Vilnius Mayor Remigijus Šimašius said on Tuesday the municipality granted the festival, to be held on Jun. 9 and supported by the Russian Embassy, the status of a patronized event.
“Why does Vilnius Municipality allow the Russian Days to take place in Vingis park and has even granted it the status of a patronized event? Because we cannot allow Russian residents of Vilnius to believe Lithuania does not care about them, and only the Kremlin does. And this what part of the community would think if the long-standing tradition to give this event free access to Vingis park would be changed this year,” Šimašius wrote in his Facebook post.
The Russian Days are traditionally attended by Russian diplomats and feature not only Russian but also Soviet symbols. This year, popular artists from Moscow, Saint Petersburg, Kaliningrad will perform during the festival, including Oleg Pogudin who had several performances in Crimea which is occupied by Russia.

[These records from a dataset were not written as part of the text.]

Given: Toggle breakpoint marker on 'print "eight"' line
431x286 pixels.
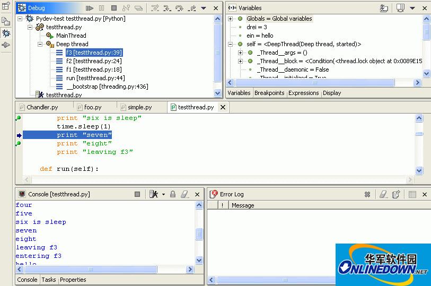Looking at the screenshot, I should pos(19,143).
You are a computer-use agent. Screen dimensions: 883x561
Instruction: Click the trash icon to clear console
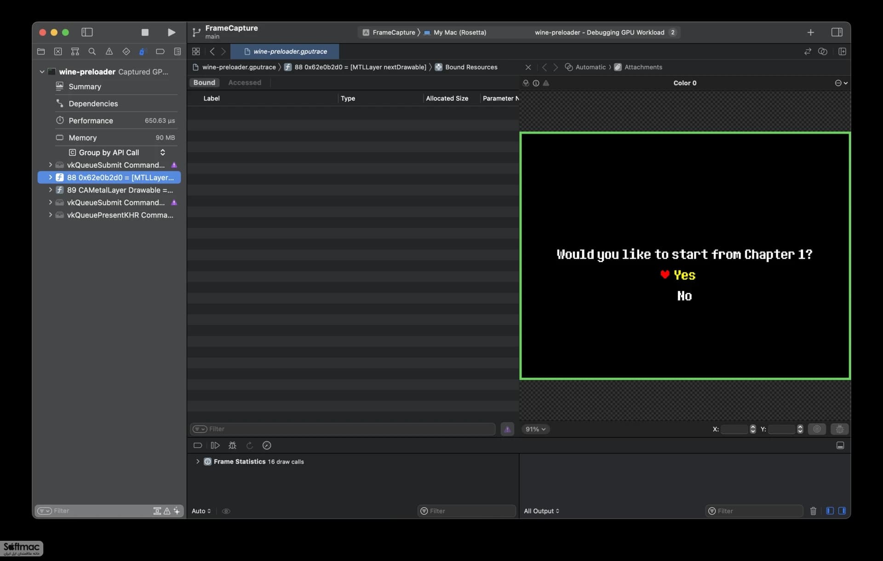click(813, 511)
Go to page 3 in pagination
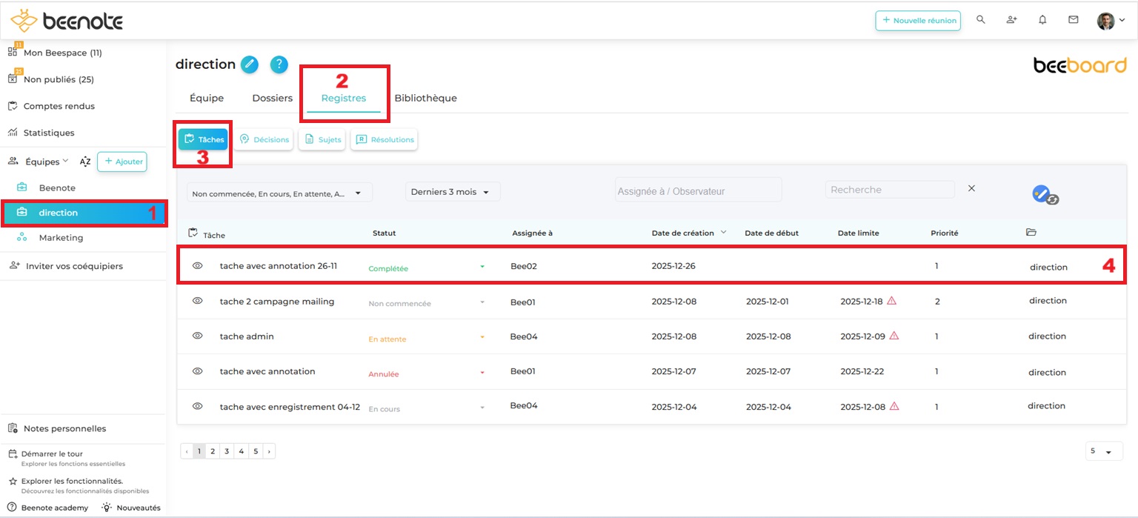Image resolution: width=1138 pixels, height=518 pixels. [x=227, y=451]
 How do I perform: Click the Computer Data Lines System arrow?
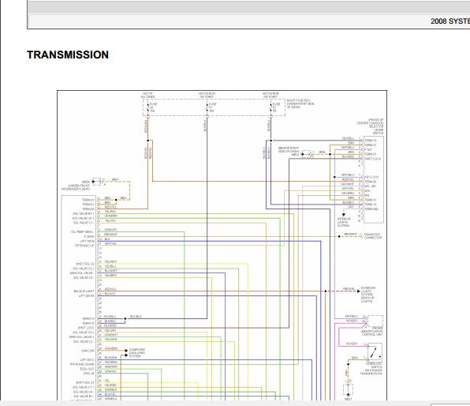tap(126, 351)
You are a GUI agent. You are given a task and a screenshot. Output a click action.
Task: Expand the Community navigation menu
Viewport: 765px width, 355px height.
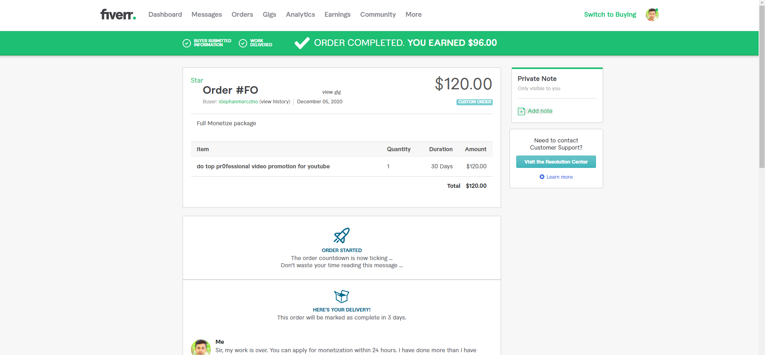click(378, 15)
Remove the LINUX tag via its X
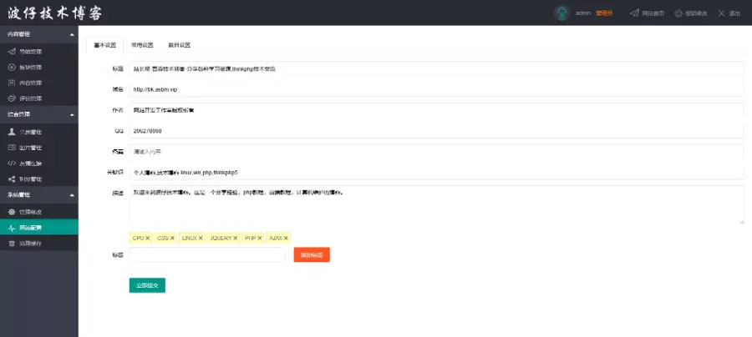752x337 pixels. [x=201, y=238]
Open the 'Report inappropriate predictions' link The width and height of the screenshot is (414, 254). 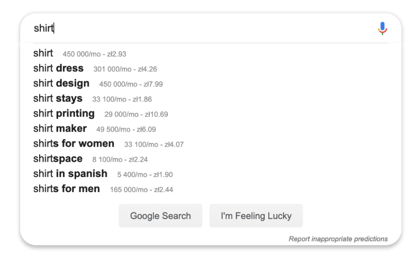(x=338, y=239)
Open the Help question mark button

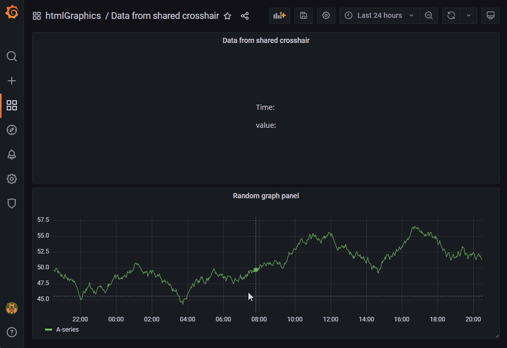[12, 332]
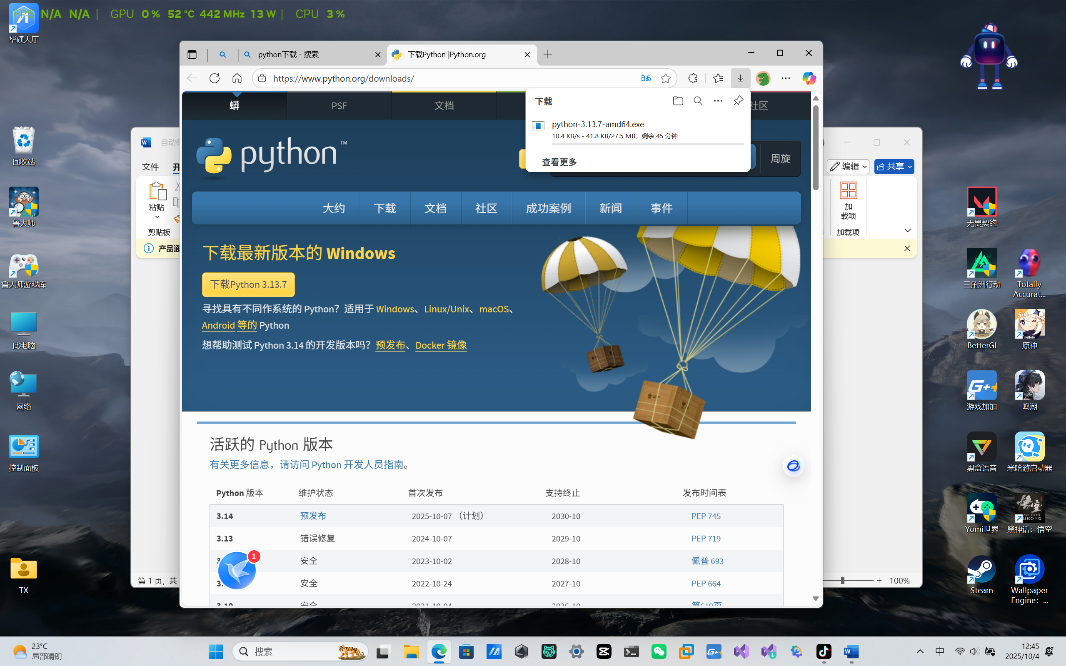
Task: Search downloads with the magnifier icon
Action: [697, 101]
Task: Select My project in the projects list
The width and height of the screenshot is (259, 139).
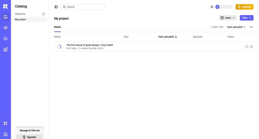Action: click(29, 20)
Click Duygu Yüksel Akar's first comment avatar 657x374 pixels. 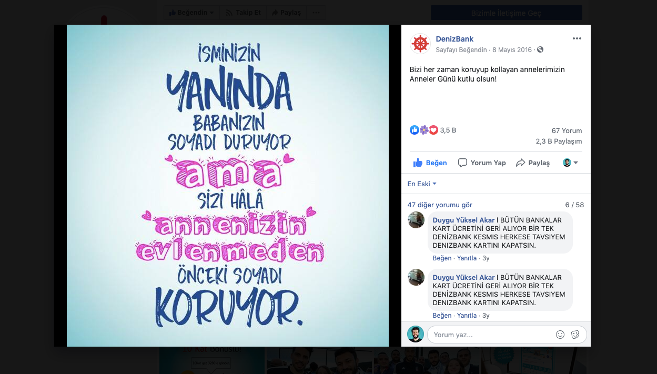point(416,220)
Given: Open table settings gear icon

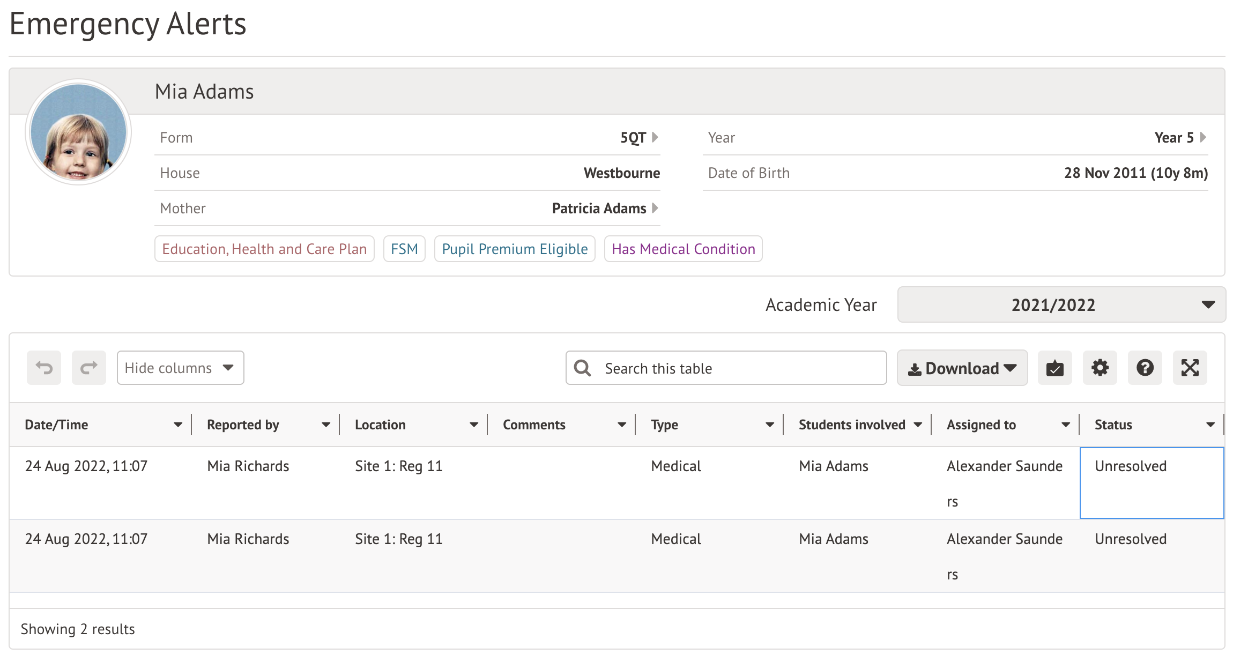Looking at the screenshot, I should tap(1100, 368).
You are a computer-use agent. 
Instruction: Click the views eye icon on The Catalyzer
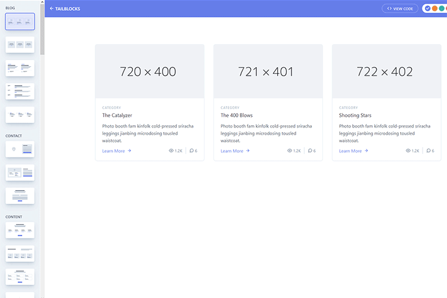pyautogui.click(x=172, y=151)
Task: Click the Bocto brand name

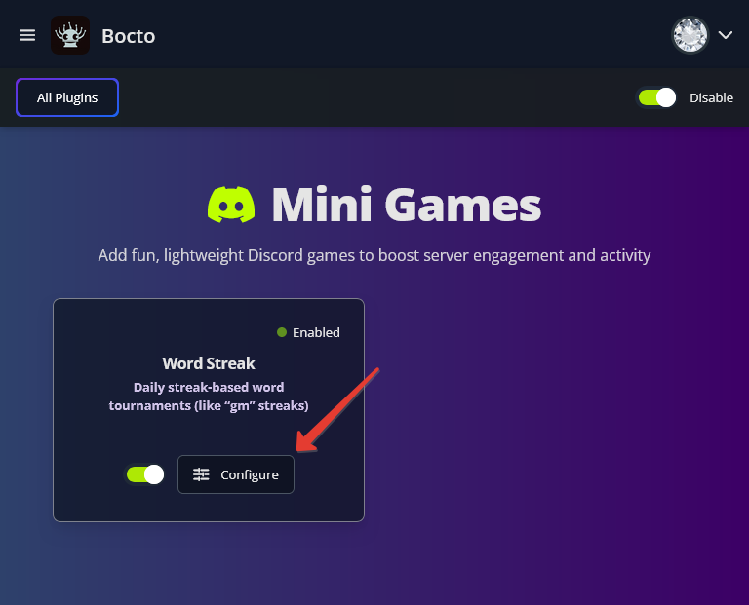Action: [129, 36]
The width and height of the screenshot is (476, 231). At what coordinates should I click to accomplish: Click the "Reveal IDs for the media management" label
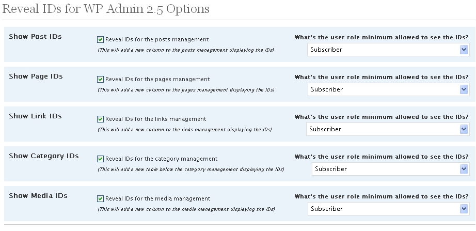tap(157, 198)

Meanwhile, the opposition conservative Homeland Union – Lithuanian Christian Democrats (TS-LKD) in Vilnius says the move is aimed at pleasing the Electoral Action of Poles in Lithuania – Christian Families Alliance, the liberals’ new coalition partners in Vilnius. The liberal formed a coalition with them earlier this year after parting with the TS-LKD.
“We view this as Remigijus Šimašius’ wish to please new political ally Valdemar Tomaševski. We refrain from evaluating Russian culture as we are not against people of this ethnicity. But what is happening in Vingis park during those days, many people have seen and heard it,” TS-LKD councilor Adomas Bužinskas told BNS Lithuania.
He said his political group would not be against if the municipality itself organized events of Russian culture and invited Russian opposition representatives and intellectuals.
“But it won’t be the Russian elite gathering there, discussing democratic problems. It will be a propaganda festival, Russia’s another informational war channel. It’s sad that our mayor makes such compromises that do nothing good to Lithuania’s image,” Bužinskas said.